Set task:
State how many lines in the items below contain the string "Open", and give only that number.

━━ Data entries ━━

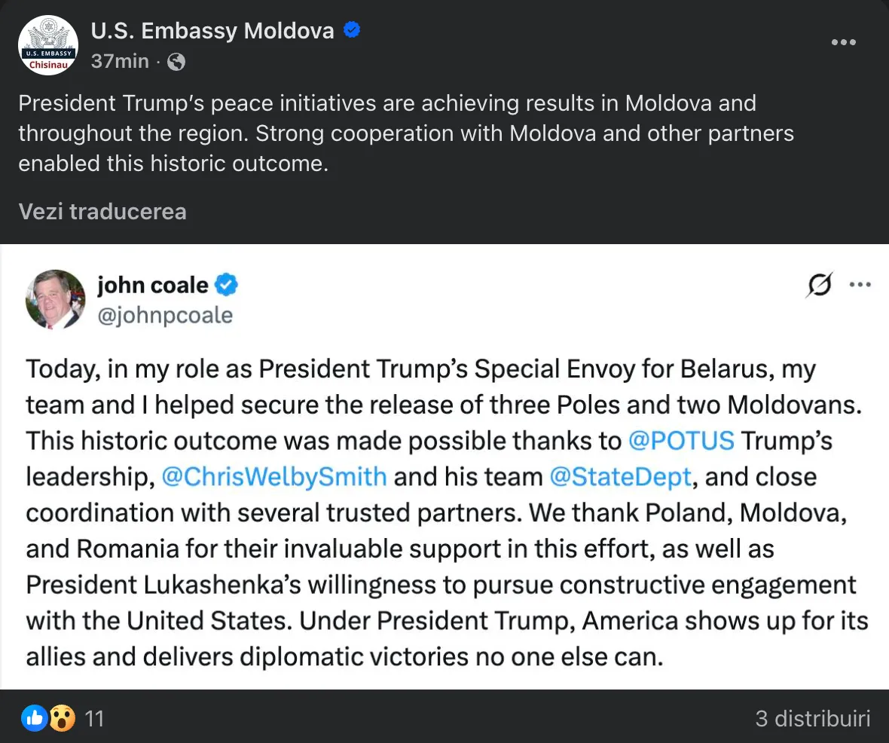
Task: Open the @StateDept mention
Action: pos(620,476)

━━━
━━ Data entries ━━

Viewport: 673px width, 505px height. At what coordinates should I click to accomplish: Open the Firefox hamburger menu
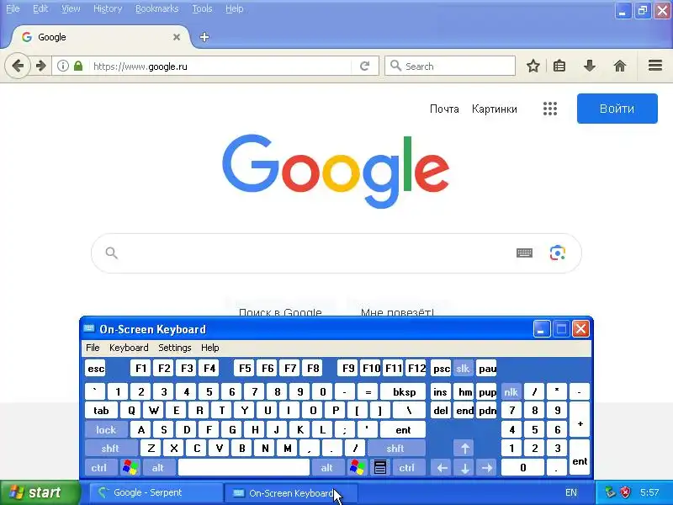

━━━
━━ Data entries ━━

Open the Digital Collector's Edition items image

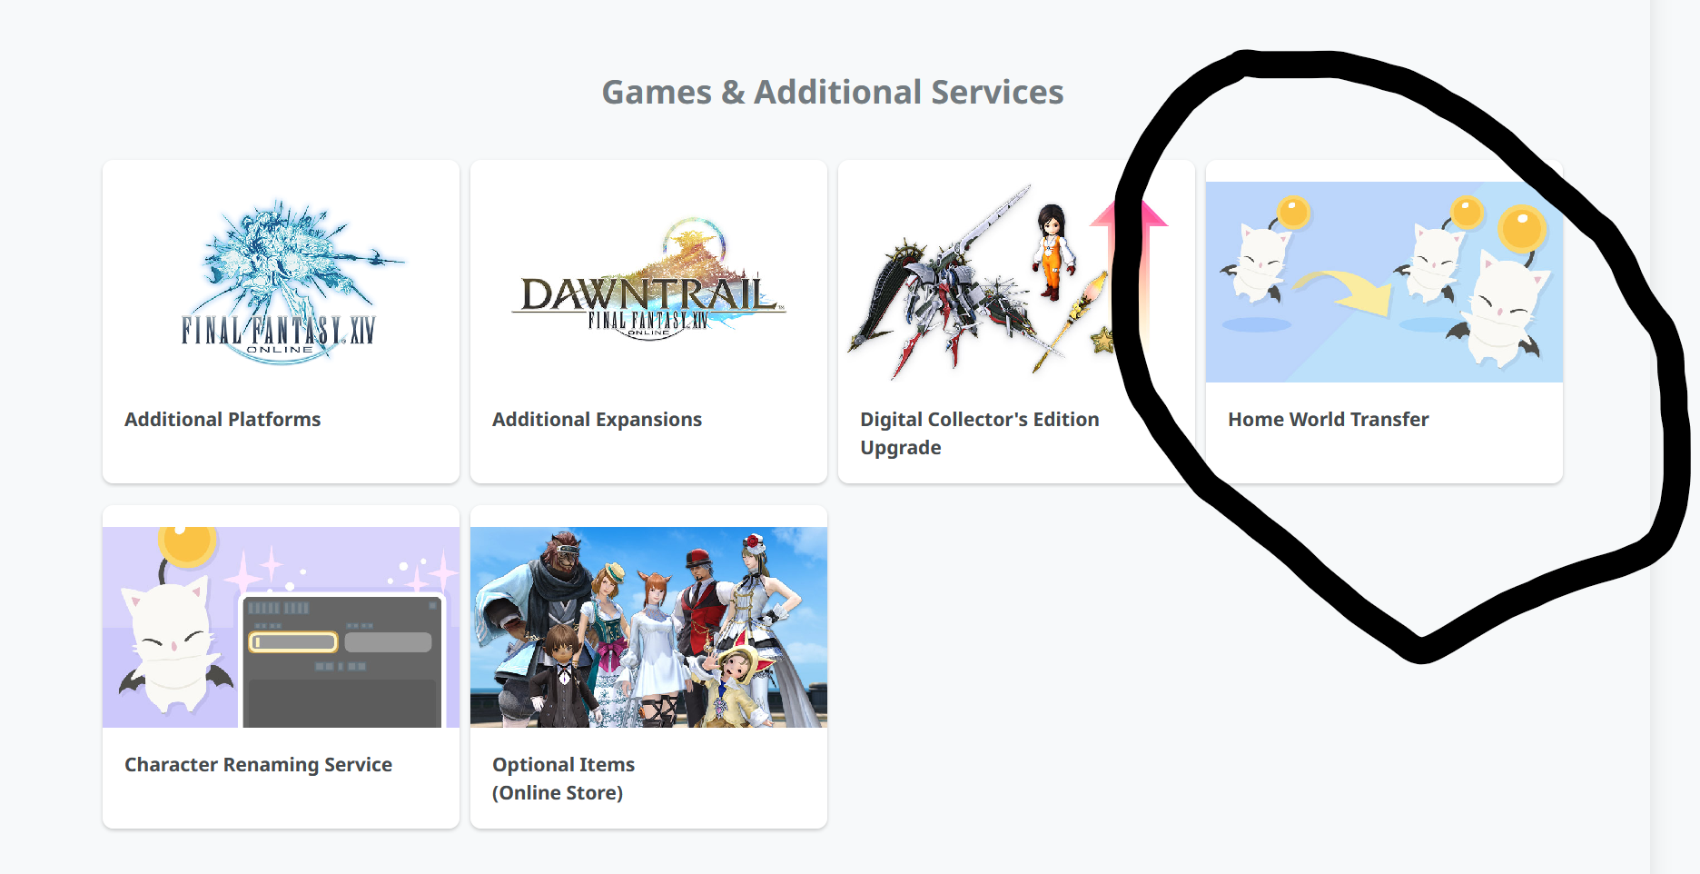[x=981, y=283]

━━━

Written reply:
3